- Exercise: The line containing "Cookies settings [button] (42, 94)" marks the end: write out exactly every line from the first line of the data below through that line, and only those.

↓↓↓

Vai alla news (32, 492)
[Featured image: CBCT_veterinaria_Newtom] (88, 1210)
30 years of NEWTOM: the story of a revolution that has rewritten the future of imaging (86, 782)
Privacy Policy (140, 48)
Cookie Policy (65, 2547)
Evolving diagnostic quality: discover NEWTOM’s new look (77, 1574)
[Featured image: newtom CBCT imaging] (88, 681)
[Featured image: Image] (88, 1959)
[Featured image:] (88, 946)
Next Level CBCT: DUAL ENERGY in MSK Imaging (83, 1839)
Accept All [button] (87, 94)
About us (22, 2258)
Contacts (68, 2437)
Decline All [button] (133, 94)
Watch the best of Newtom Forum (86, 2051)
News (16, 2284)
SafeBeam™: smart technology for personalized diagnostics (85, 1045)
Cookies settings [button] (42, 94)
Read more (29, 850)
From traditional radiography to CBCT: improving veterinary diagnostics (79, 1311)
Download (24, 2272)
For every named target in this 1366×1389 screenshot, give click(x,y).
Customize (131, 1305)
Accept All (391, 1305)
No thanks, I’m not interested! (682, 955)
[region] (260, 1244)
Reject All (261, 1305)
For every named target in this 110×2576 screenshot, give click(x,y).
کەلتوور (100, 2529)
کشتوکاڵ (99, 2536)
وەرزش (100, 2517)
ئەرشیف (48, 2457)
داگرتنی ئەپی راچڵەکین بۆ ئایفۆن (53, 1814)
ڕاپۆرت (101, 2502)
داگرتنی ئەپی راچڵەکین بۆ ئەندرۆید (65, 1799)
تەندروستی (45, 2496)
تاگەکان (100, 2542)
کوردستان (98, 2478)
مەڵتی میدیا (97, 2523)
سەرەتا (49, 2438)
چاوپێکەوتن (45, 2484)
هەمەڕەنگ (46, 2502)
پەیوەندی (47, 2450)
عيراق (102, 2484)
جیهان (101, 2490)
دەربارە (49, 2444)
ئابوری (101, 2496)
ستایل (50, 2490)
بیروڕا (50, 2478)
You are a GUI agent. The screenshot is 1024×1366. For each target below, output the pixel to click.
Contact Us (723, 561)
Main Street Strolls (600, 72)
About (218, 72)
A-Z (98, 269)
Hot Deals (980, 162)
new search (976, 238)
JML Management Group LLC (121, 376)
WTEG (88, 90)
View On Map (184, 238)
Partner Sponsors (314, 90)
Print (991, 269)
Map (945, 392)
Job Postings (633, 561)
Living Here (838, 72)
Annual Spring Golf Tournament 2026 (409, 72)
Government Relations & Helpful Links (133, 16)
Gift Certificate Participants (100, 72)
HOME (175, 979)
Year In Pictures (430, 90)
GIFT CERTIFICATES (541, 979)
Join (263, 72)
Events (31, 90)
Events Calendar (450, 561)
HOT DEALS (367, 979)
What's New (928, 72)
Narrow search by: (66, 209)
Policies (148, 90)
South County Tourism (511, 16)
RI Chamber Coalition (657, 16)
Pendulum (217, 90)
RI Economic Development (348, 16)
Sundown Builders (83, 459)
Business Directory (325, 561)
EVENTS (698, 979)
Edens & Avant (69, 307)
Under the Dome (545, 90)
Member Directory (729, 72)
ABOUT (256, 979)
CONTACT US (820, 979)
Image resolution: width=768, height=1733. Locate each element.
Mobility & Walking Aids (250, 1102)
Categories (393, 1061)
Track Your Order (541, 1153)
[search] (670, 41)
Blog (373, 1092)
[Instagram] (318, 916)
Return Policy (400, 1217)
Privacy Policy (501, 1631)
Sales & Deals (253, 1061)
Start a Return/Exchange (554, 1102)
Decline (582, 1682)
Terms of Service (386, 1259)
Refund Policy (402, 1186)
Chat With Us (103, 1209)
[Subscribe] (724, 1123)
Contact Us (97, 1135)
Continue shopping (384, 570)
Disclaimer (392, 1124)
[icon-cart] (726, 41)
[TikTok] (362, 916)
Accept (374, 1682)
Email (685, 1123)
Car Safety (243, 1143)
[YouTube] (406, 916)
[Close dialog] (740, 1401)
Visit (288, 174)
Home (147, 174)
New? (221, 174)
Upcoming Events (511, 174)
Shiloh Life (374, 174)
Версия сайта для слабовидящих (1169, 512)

↑↑↑

- Response to the task:
Vai alla news (32, 492)
[Featured image: CBCT_veterinaria_Newtom] (88, 1210)
30 years of NEWTOM: the story of a revolution that has rewritten the future of imaging (86, 782)
Privacy Policy (140, 48)
Cookie Policy (65, 2547)
Evolving diagnostic quality: discover NEWTOM’s new look (77, 1574)
[Featured image: newtom CBCT imaging] (88, 681)
[Featured image: Image] (88, 1959)
[Featured image:] (88, 946)
Next Level CBCT: DUAL ENERGY in MSK Imaging (83, 1839)
Accept All [button] (87, 94)
About us (22, 2258)
Contacts (68, 2437)
Decline All [button] (133, 94)
Watch the best of Newtom Forum (86, 2051)
News (16, 2284)
SafeBeam™: smart technology for personalized diagnostics (85, 1045)
Cookies settings [button] (42, 94)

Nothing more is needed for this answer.